Saved entries

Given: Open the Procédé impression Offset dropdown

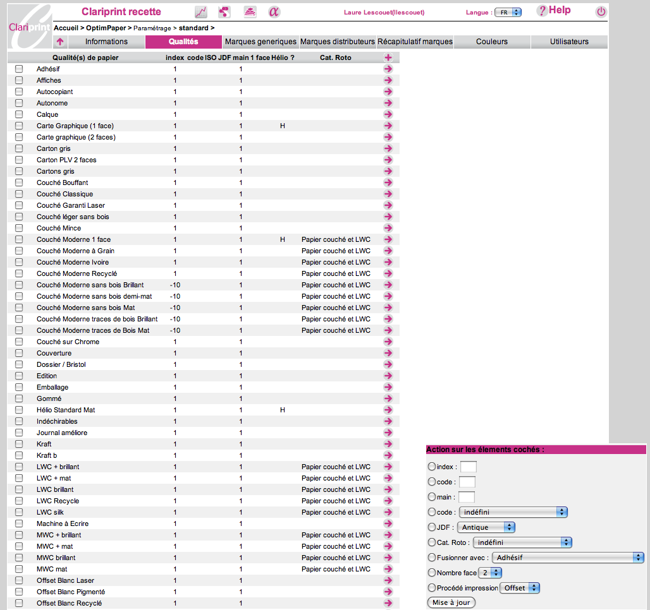Looking at the screenshot, I should (520, 588).
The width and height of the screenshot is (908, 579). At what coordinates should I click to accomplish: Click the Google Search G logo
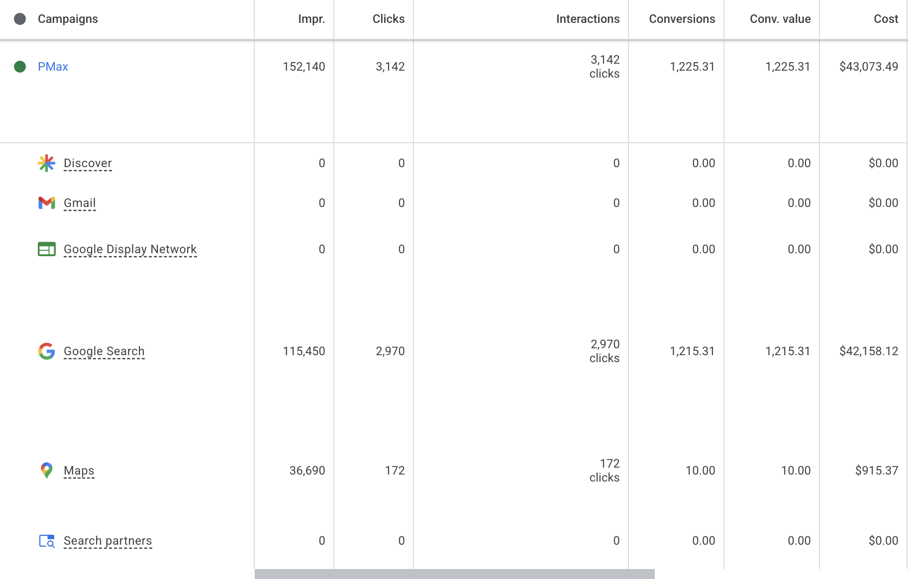tap(46, 351)
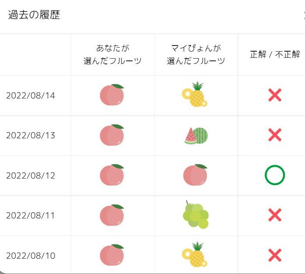Click the pineapple icon for 2022/08/10
Screen dimensions: 305x274
[195, 255]
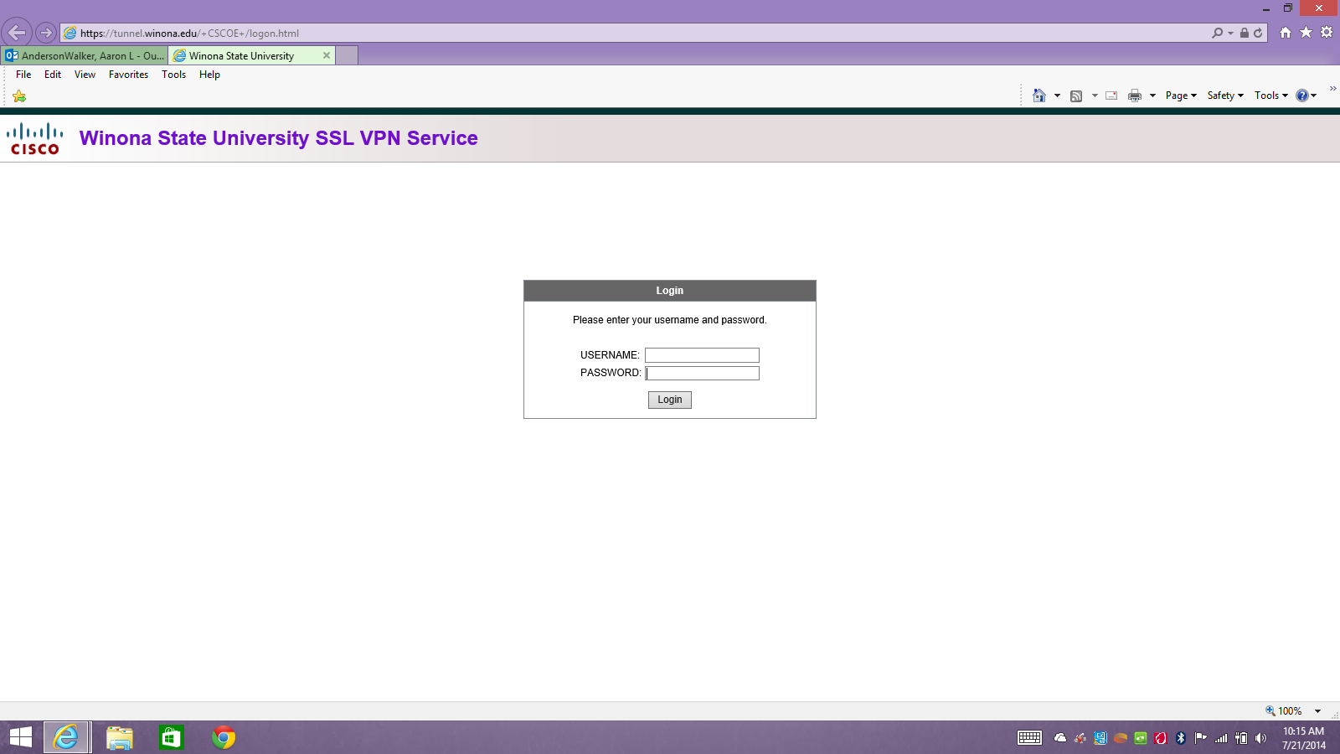Open Google Chrome from the taskbar
This screenshot has width=1340, height=754.
(224, 737)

WHAT THE TASK REQUIRES: Please retype the lines from the one that contains "The width and" through the final line of the data, both included, without any pictures.

SOLUTION TO THIS TASK:
The width and height of the screenshot is (908, 579). At what coordinates should I click to accomplish: Click the Google Search G logo
tap(46, 351)
Click the pineapple icon for 2022/08/10
Screen dimensions: 305x274
[195, 255]
Open Google Chrome from the taskbar
This screenshot has width=1340, height=754.
(224, 737)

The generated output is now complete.